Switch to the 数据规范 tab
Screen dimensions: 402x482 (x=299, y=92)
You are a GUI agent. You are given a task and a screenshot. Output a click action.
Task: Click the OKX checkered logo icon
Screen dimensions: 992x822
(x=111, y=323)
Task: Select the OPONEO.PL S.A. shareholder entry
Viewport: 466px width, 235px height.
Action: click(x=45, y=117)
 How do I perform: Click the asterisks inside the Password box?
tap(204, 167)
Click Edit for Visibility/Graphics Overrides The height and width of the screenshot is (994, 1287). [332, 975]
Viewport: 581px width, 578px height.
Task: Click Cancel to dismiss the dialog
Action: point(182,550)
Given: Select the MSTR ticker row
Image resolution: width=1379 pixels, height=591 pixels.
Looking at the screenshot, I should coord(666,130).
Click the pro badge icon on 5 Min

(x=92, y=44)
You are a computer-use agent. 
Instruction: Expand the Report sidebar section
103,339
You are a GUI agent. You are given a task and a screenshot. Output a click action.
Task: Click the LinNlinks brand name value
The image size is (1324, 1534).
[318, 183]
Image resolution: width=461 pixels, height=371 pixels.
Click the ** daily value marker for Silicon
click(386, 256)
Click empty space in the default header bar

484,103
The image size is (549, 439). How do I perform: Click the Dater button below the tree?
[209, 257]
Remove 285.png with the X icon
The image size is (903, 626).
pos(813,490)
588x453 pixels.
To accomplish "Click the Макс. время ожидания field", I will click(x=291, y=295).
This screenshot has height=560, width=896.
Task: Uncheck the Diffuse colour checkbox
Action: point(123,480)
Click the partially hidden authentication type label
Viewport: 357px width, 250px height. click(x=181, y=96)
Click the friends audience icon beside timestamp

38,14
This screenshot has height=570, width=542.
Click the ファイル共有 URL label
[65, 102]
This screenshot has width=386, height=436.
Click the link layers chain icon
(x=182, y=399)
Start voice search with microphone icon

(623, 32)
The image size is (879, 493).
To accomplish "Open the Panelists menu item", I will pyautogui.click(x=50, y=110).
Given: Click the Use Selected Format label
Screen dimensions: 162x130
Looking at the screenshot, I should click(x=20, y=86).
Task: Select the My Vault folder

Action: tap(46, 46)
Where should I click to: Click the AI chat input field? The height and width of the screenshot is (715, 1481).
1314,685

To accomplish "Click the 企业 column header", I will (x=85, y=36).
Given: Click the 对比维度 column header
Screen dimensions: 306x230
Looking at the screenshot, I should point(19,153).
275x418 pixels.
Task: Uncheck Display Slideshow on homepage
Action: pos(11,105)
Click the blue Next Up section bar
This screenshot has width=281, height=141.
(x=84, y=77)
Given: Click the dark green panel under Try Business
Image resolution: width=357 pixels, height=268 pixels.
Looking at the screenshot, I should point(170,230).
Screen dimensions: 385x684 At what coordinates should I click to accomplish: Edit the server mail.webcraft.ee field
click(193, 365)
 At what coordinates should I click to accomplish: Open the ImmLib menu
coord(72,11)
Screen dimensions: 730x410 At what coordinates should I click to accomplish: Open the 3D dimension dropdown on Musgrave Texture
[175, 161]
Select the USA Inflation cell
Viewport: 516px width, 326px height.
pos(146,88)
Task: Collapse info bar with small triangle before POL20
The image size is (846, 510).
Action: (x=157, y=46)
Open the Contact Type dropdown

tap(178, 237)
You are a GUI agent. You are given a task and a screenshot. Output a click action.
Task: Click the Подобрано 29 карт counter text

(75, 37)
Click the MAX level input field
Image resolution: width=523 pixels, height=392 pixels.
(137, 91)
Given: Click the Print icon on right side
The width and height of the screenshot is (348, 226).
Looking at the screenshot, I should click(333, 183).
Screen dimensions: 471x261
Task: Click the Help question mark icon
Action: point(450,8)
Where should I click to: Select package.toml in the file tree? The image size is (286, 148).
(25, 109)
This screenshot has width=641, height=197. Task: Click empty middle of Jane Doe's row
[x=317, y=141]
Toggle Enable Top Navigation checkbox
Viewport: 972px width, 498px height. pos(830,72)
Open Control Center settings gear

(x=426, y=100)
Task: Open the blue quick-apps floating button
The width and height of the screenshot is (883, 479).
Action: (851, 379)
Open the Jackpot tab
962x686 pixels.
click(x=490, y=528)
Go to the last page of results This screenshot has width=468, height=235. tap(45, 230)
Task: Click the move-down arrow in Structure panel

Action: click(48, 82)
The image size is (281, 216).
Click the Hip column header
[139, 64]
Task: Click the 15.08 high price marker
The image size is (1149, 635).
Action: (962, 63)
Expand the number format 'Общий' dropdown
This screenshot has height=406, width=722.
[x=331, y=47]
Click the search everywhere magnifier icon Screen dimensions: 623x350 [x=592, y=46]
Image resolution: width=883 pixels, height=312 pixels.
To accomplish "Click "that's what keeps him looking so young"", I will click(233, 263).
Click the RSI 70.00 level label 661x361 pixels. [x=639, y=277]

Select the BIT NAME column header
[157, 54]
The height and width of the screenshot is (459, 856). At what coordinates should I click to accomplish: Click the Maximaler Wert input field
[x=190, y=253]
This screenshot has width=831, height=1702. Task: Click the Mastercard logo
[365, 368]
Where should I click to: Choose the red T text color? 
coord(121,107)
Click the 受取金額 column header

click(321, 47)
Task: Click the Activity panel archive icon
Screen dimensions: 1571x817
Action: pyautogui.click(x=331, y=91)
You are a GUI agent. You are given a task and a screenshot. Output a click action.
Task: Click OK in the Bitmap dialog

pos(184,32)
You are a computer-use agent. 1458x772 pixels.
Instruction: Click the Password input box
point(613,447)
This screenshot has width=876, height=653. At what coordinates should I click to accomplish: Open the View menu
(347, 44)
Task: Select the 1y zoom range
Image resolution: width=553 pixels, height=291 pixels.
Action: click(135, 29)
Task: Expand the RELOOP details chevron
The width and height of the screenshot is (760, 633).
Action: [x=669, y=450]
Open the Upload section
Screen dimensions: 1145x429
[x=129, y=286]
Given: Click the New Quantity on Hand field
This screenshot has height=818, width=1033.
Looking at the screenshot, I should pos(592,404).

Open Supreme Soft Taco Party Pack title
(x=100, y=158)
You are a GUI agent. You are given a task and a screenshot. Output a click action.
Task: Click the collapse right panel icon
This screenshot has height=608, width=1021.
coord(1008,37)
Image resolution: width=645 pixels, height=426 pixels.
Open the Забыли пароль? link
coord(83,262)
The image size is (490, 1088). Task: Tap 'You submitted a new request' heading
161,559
○ ○ ○ ○ ○
WORK ITEM
Set the whole listing down again so that it matches the original exactly.

SOLUTION FOR THIS EXERCISE
Switch to the 数据规范 tab
Screen dimensions: 402x482 (x=299, y=92)
You are a GUI agent. You are given a task and a screenshot. Output a click action.
Task: Click the OKX checkered logo icon
Screen dimensions: 992x822
(x=111, y=323)
Task: Select the OPONEO.PL S.A. shareholder entry
Viewport: 466px width, 235px height.
Action: click(x=45, y=117)
 How do I perform: Click the asterisks inside the Password box?
tap(204, 167)
Click Edit for Visibility/Graphics Overrides The height and width of the screenshot is (994, 1287). [332, 975]
Viewport: 581px width, 578px height.
Task: Click Cancel to dismiss the dialog
Action: point(182,550)
Given: Select the MSTR ticker row
Image resolution: width=1379 pixels, height=591 pixels.
Looking at the screenshot, I should coord(666,130).
Click the pro badge icon on 5 Min

(x=92, y=44)
You are a computer-use agent. 
Instruction: Expand the Report sidebar section
103,339
You are a GUI agent. You are given a task and a screenshot. Output a click action.
Task: Click the LinNlinks brand name value
The image size is (1324, 1534).
[318, 183]
Image resolution: width=461 pixels, height=371 pixels.
Click the ** daily value marker for Silicon
click(386, 256)
Click empty space in the default header bar

484,103
The image size is (549, 439). How do I perform: Click the Dater button below the tree?
[209, 257]
Remove 285.png with the X icon
The image size is (903, 626).
pos(813,490)
588x453 pixels.
To accomplish "Click the Макс. время ожидания field", I will click(x=291, y=295).
This screenshot has height=560, width=896.
Task: Uncheck the Diffuse colour checkbox
Action: point(123,480)
Click the partially hidden authentication type label
Viewport: 357px width, 250px height. click(x=181, y=96)
Click the friends audience icon beside timestamp

38,14
This screenshot has height=570, width=542.
Click the ファイル共有 URL label
[65, 102]
This screenshot has width=386, height=436.
Click the link layers chain icon
(x=182, y=399)
Start voice search with microphone icon

(623, 32)
The image size is (879, 493).
To accomplish "Open the Panelists menu item", I will pyautogui.click(x=50, y=110).
Given: Click the Use Selected Format label
Screen dimensions: 162x130
Looking at the screenshot, I should click(x=20, y=86).
Task: Select the My Vault folder

Action: tap(46, 46)
Where should I click to: Click the AI chat input field? The height and width of the screenshot is (715, 1481).
1314,685

To accomplish "Click the 企业 column header", I will (x=85, y=36).
Given: Click the 对比维度 column header
Screen dimensions: 306x230
Looking at the screenshot, I should point(19,153).
275x418 pixels.
Task: Uncheck Display Slideshow on homepage
Action: pos(11,105)
Click the blue Next Up section bar
This screenshot has width=281, height=141.
(x=84, y=77)
Given: Click the dark green panel under Try Business
Image resolution: width=357 pixels, height=268 pixels.
Looking at the screenshot, I should point(170,230).
Screen dimensions: 385x684 At what coordinates should I click to accomplish: Edit the server mail.webcraft.ee field
click(193, 365)
 At what coordinates should I click to accomplish: Open the ImmLib menu
coord(72,11)
Screen dimensions: 730x410 At what coordinates should I click to accomplish: Open the 3D dimension dropdown on Musgrave Texture
[175, 161]
Select the USA Inflation cell
Viewport: 516px width, 326px height.
pos(146,88)
Task: Collapse info bar with small triangle before POL20
The image size is (846, 510).
Action: (x=157, y=46)
Open the Contact Type dropdown

tap(178, 237)
You are a GUI agent. You are given a task and a screenshot. Output a click action.
Task: Click the Подобрано 29 карт counter text

(75, 37)
Click the MAX level input field
Image resolution: width=523 pixels, height=392 pixels.
(137, 91)
Given: Click the Print icon on right side
The width and height of the screenshot is (348, 226).
Looking at the screenshot, I should click(333, 183).
Screen dimensions: 471x261
Task: Click the Help question mark icon
Action: point(450,8)
Where should I click to: Select package.toml in the file tree? The image size is (286, 148).
(25, 109)
This screenshot has width=641, height=197. Task: Click empty middle of Jane Doe's row
[x=317, y=141]
Toggle Enable Top Navigation checkbox
Viewport: 972px width, 498px height. pos(830,72)
Open Control Center settings gear

(x=426, y=100)
Task: Open the blue quick-apps floating button
The width and height of the screenshot is (883, 479).
Action: (851, 379)
Open the Jackpot tab
962x686 pixels.
click(x=490, y=528)
Go to the last page of results This screenshot has width=468, height=235. tap(45, 230)
Task: Click the move-down arrow in Structure panel

Action: click(48, 82)
The image size is (281, 216).
Click the Hip column header
[139, 64]
Task: Click the 15.08 high price marker
The image size is (1149, 635).
Action: (962, 63)
Expand the number format 'Общий' dropdown
This screenshot has height=406, width=722.
[x=331, y=47]
Click the search everywhere magnifier icon Screen dimensions: 623x350 [x=592, y=46]
Image resolution: width=883 pixels, height=312 pixels.
To accomplish "Click "that's what keeps him looking so young"", I will click(233, 263).
Click the RSI 70.00 level label 661x361 pixels. [x=639, y=277]

Select the BIT NAME column header
[157, 54]
The height and width of the screenshot is (459, 856). At what coordinates should I click to accomplish: Click the Maximaler Wert input field
[x=190, y=253]
This screenshot has width=831, height=1702. Task: Click the Mastercard logo
[365, 368]
Where should I click to: Choose the red T text color? 
coord(121,107)
Click the 受取金額 column header

click(321, 47)
Task: Click the Activity panel archive icon
Screen dimensions: 1571x817
Action: pyautogui.click(x=331, y=91)
You are a GUI agent. You are given a task and a screenshot. Output a click action.
Task: Click OK in the Bitmap dialog

pos(184,32)
You are a computer-use agent. 1458x772 pixels.
Instruction: Click the Password input box
point(613,447)
This screenshot has width=876, height=653. At what coordinates should I click to accomplish: Open the View menu
(347, 44)
Task: Select the 1y zoom range
Image resolution: width=553 pixels, height=291 pixels.
Action: click(135, 29)
Task: Expand the RELOOP details chevron
The width and height of the screenshot is (760, 633).
Action: [x=669, y=450]
Open the Upload section
Screen dimensions: 1145x429
[x=129, y=286]
Given: Click the New Quantity on Hand field
This screenshot has height=818, width=1033.
Looking at the screenshot, I should pos(592,404).

Open Supreme Soft Taco Party Pack title
(x=100, y=158)
You are a GUI agent. You are given a task and a screenshot. Output a click action.
Task: Click the collapse right panel icon
This screenshot has height=608, width=1021.
coord(1008,37)
Image resolution: width=645 pixels, height=426 pixels.
Open the Забыли пароль? link
coord(83,262)
The image size is (490, 1088). Task: Tap 'You submitted a new request' heading
161,559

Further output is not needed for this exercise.